Despite its reminders of places past, Bulgaria was still awash with the delights of distinctness. Sofiya, its capital (at least the part of it I saw), is pleasantly walkable, dotted with small shops, parks, etc.--and has all the quaintness of a small town. It carries 6,000 years of history as easily as a bard holds a hum, and the architectures and relics of its time as part of the Byzantine Empire, Ottoman Empire, and periods of independence exist intermixed throughout the city, like a garden growing organically as it would. The arrangement lends itself to pleasant surprises and hidden delights.

I took a free walking tour that mazed meanderingly through the streets to many of the city’s major sites, including orthodox churches, catholic churches, mosques, and synagogues, all of which exist harmoniously together. My favorite was, perhaps, the Alexander Nevsky Cathedral, topped with gilded domes and decorated with ornate carvings.

Sofia is small, and while I likely could have found this and that to see and do to encompass another full day, I feel compelled to press onward. Right now, I am on the bus to Nish in Serbia (where from I can take a bus to Belgrade), watching the hills rise and fall, the cities resting sleepily, and fields of corn and sunflowers soaking up the sun (and the latter splashing bright yellow across the landscape). I am sleepy from rising so early, but it just lends a dreamlike quality to everything.


By the time I post this, I will be in Belgrade.

Sunday, August 17, 2014

Istanbul

When I close my eyes, I can still see the lights of the street glowing in hues of yellow and red, hear the currents of voices and laughter, and smell the scent of hookah and beer drifting through the warm air on my last night in Istanbul. I see the lights of the fountain situated between the Hagia Sofia and the Blue Mosque, its waters warbling, laughing in the dimness of evening, surrounded with couples sitting close and children playing with glowing toys that street merchants sell for a handful of liras.

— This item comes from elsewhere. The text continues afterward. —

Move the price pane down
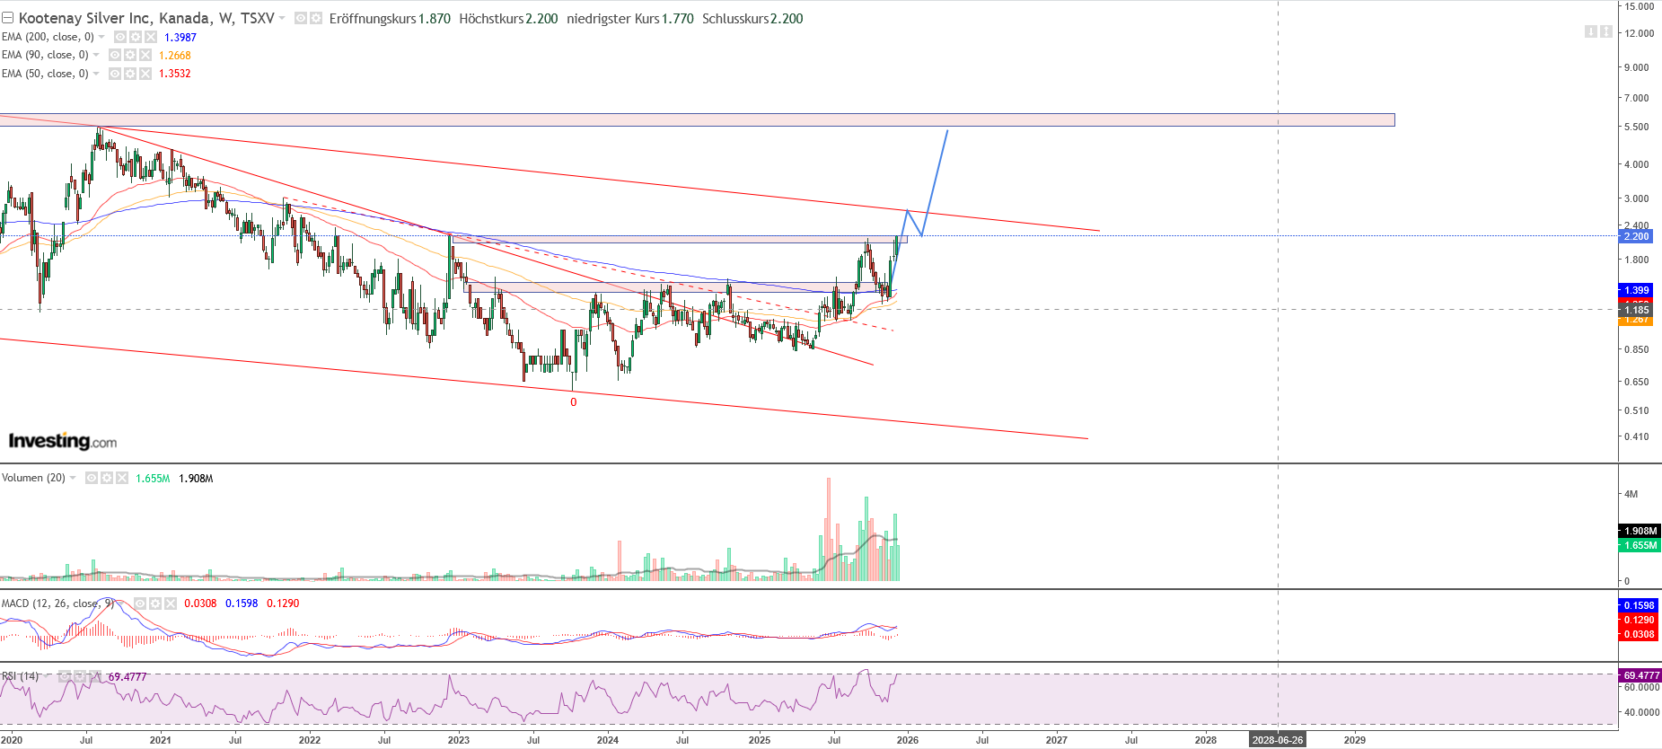 pyautogui.click(x=1590, y=31)
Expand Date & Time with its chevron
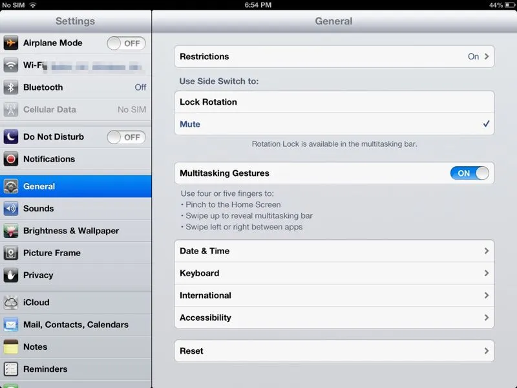The image size is (517, 388). (487, 252)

Istanbul is one of those cities that holds on to its history while embracing modernity, that keeps its past in every heartbeat of its present. Its efficient trams bus tourists through site-seeing districts and across the Bosphorus. The Grand Bazaar is as it always was, with merchants calling its wears and trying to persuade customers into its stores, only that the stores are filled with western brands of shirts and shoes right alongside traditional Turkish pants and textiles.

For me, Istanbul’s architecture rises above all else, from the intricate designs of the Hagia Sofia to the steep obelisks of the hippodrome to the minarets that steeple over the city like totems to the religious and historical texture of Istanbul. I think, of all of them, I loved the Blue Mosque best; its lovely domes and towers stand as quiet testaments to the beauty of geometry; the unity of its structure, the regularity of its design, the simplicity of its coloring…, stalwartness with solemnity, unostentatious and unobtrusive and unaffected… majesty with modesty.

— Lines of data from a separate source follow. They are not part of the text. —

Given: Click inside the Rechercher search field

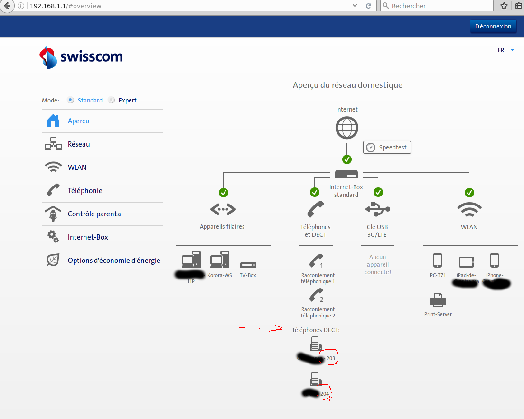Looking at the screenshot, I should tap(437, 6).
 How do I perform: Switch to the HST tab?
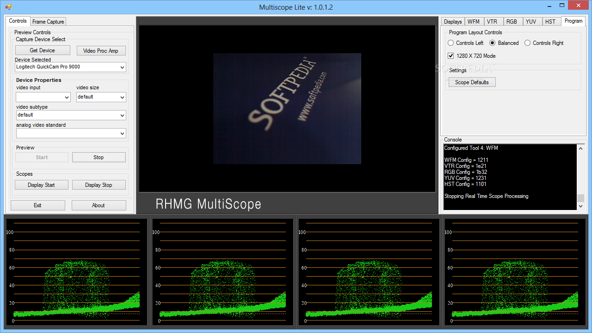(550, 22)
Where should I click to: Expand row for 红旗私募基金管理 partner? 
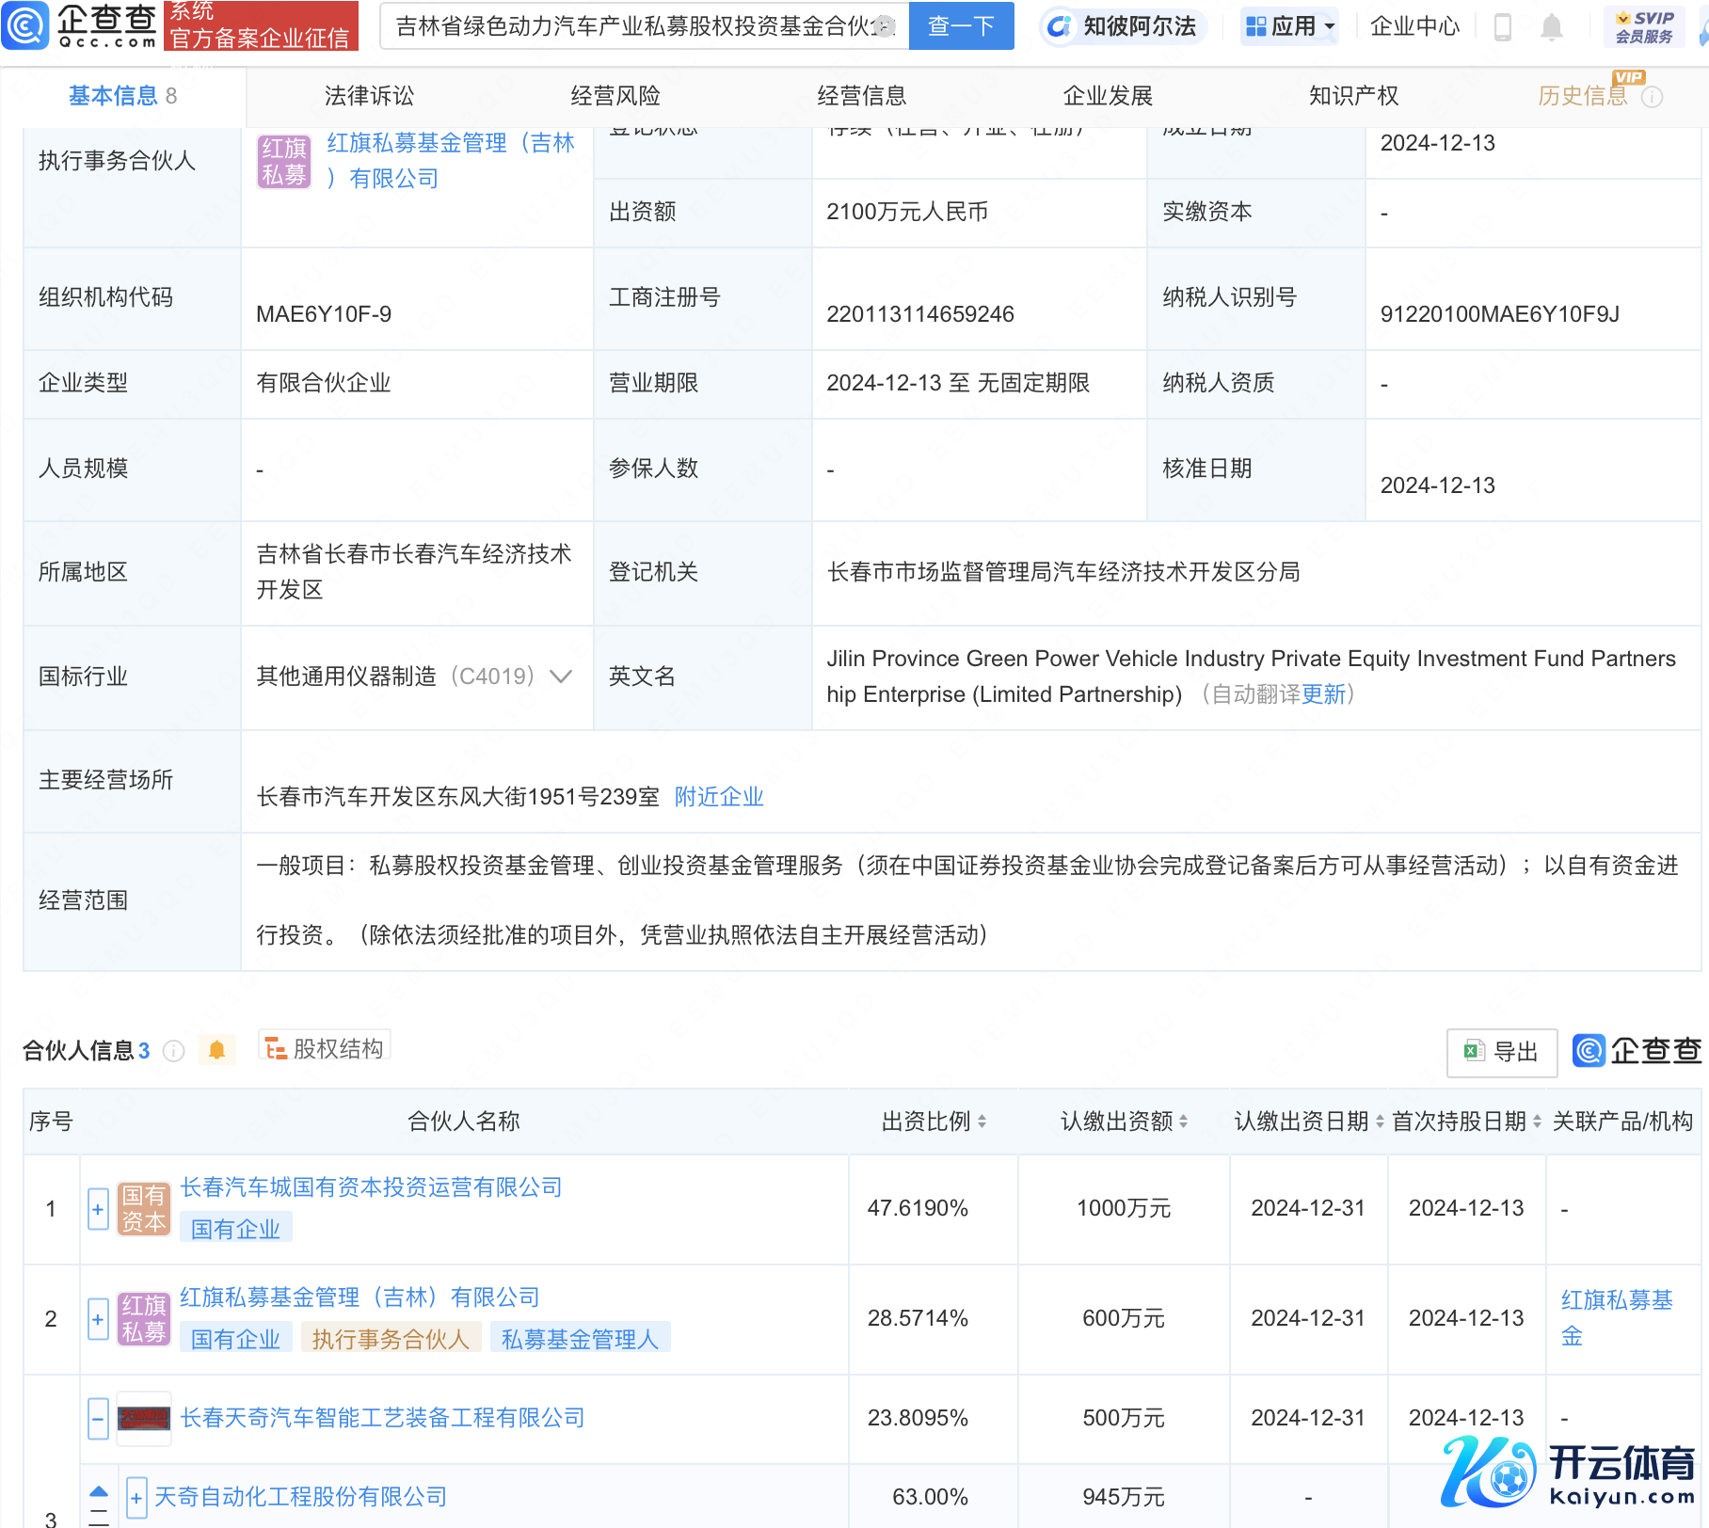click(x=98, y=1319)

The cats in Turkey are, for me, utterly delightful; they have little of the skittishness to which I am accustomed, and I found them lounging about wherever they could find a spot of shade: on carpets being sold just in front of shops, in the middle of sidewalks and beneath chairs and tables in restaurant… even on the footpath half-way up to the old church that lies on Prince’s Island.

Istanbul is certainly an international city; it has that feel, and as a tourist, especially one staying in a hostel, I felt the internationality fairly directly: rooming with people from Spain and Croatia and Korea, touring Galata Tower and Dormabahce with a Pakistani, doing breakfasts with a Canadian, and spending my final evening talking with a couple, one from India and another from Serbia.

It’s one of those cities that I could see myself living in one day, if fortune is kind to me. It’s certainly a place to which I hope to return, one day.

Today, the weather has turned a little chilly. It was raining as I passed from Turkey to Bulgaria. The scenery has changed, and while I am loathed to leave Istanbul and those I have met there, I look with eagerness to what may await me in Bulgaria.